Nous connaissons certains membres de ces groupes, nous avons des amis en communs. Mais je ne me sens pas vraiment proche musicalement de ces groupes-là, même si je peux voir quelques connections. Nous vivons à New York, il y a des millions de gens et autant de groupes dans cette ville.

Jay Space (batterie) : C’est très dur de sortir du lot, tu dois vraiment travailler dur, parce que la compétition est rude. C’est dur parce que c’est bon, et c’est bon parce que c’est dur. Ça doit être probablement pareil pour un groupe parisien, comparé au reste de la France, non ?

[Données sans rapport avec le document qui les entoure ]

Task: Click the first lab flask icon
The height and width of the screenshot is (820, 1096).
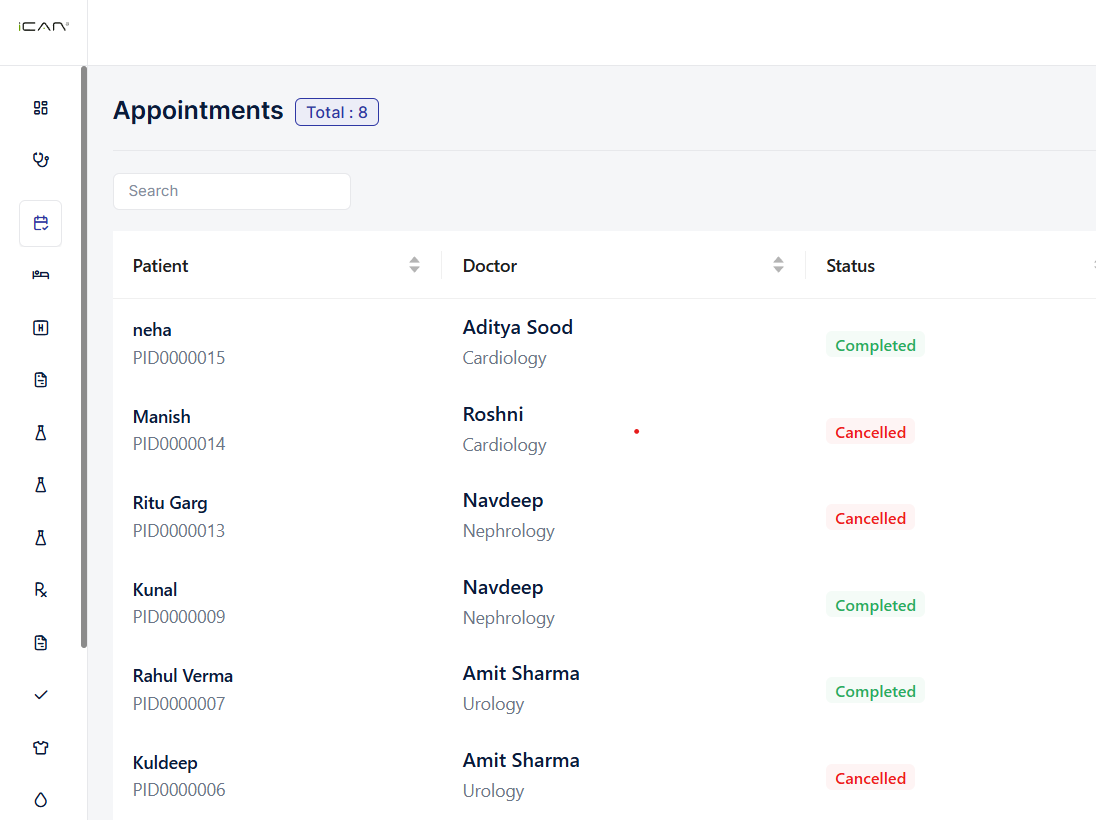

Oui, tout comme dans des grandes villes du monde comme Londres. Mais c’est probablement plus facile pour un groupe de signer sur Paris que dans un bled paumé. Revenons à nos moutons. Le premier pressage de l’album avait seulement été tiré à 500 exemplaires sur un micro label. Et puis Pitchforkmedia a fait une critique élogieuse de l’album et vous a ouvert à une plus large audience ainsi qu’un deal avec une maison de disque. Que pensez-vous de l’influence de Pitchforkmedia ?

Oliver Ackermann : Ce fut une excellente opportunité pour nous. Ces gens ont une opinion très forte et se moquent de se que pensent les autres. Comparé à des magazines comme Rolling Stone ou le NME — où tu ne peux pas avoir une bonne chronique d’album si tu n’as pas beaucoup d’argent ou de relations — les gars de Pitchfork parlent juste des disques qu’ils aiment, parce qu’ils pensent que c’est juste. Sans plan de marketing, ils peuvent exposer un petit groupe et le rendre populaire, plutôt qu’un autre sorti d’une major. Ils offrent une chance à des groupes qui n’ont pas d’argent, ils font ça pour de bonnes raisons.

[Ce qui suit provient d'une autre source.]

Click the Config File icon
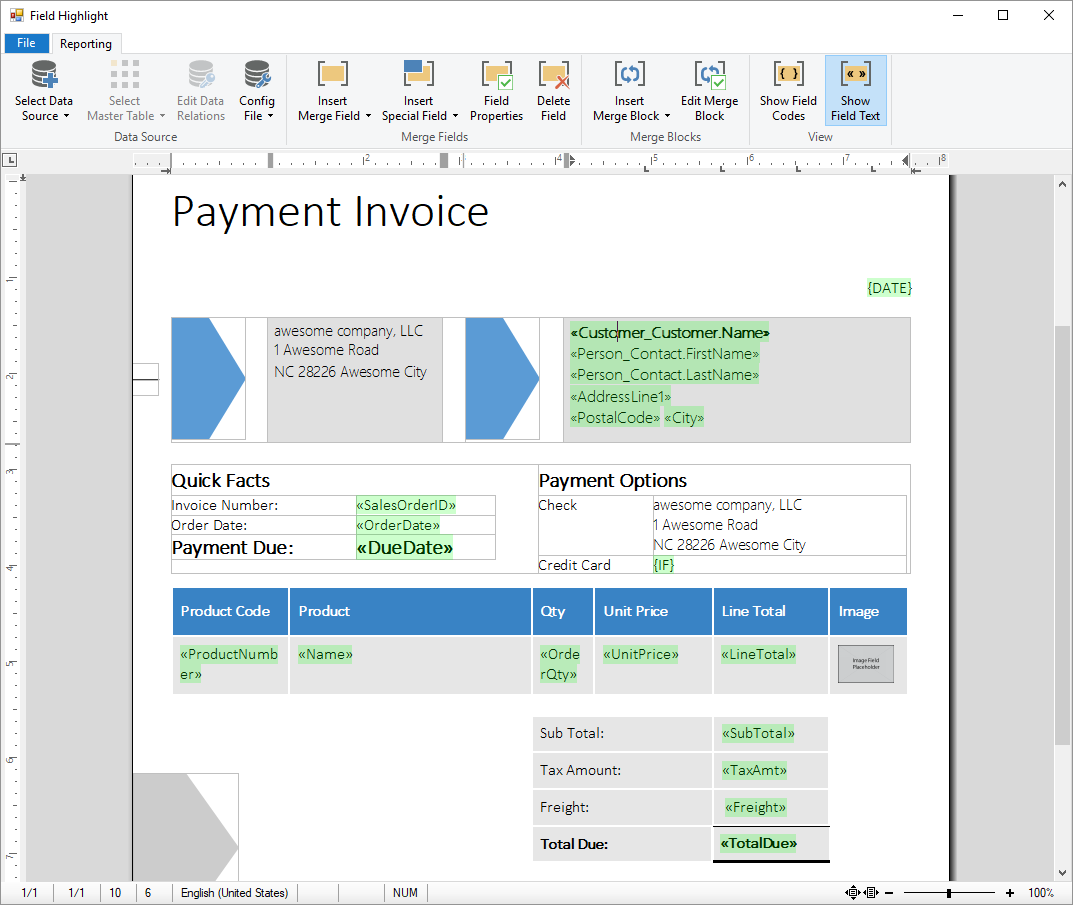The width and height of the screenshot is (1073, 905). [x=257, y=76]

C’est plutôt une bonne chose en effet. Mais il vaut mieux être apprécié par eux que subir leurs mauvaises critiques. Plusieurs groupes dits « alternatifs » en ont fait les frais.

Jono MOFO : Effectivement, mais cela pourrait être le cas pour n’importe quoi d’autre. Pitchfork apprécie ta musique, peu importe d’où tu viens. Nous étions sur le plus petit label qui soit. Ce n’était même pas vraiment un label puisque nous étions les seuls signés dessus. Des gars ont sortis notre CD et quelqu’un chez Pitchfork est simplement tombé dessus, rien à voir avec une grosse campagne de promotion.

Jay Space : C’est une très bonne chose que de se voir offrir une alternative à ces jeunes groupes qui sont signés sur major dont personne n’a entendu parler avant, et puis leur album sort et tout d’un coup tu as quatre pages sur eux dans les journaux. Pour nous qui partons de rien, être reconnu simplement pour ce que nous sommes, c’est flatteur. Et puis j’ai aussi lu des mauvaises chroniques sur Pitchfork de groupes que j’aime, et ça ne m’a pas empêché d’aller acheter leurs albums et d’aller aux concerts.

Je ne suis pas sûr qu’une critique d’album aide à vendre des disques de toute manière, sinon ça se saurait !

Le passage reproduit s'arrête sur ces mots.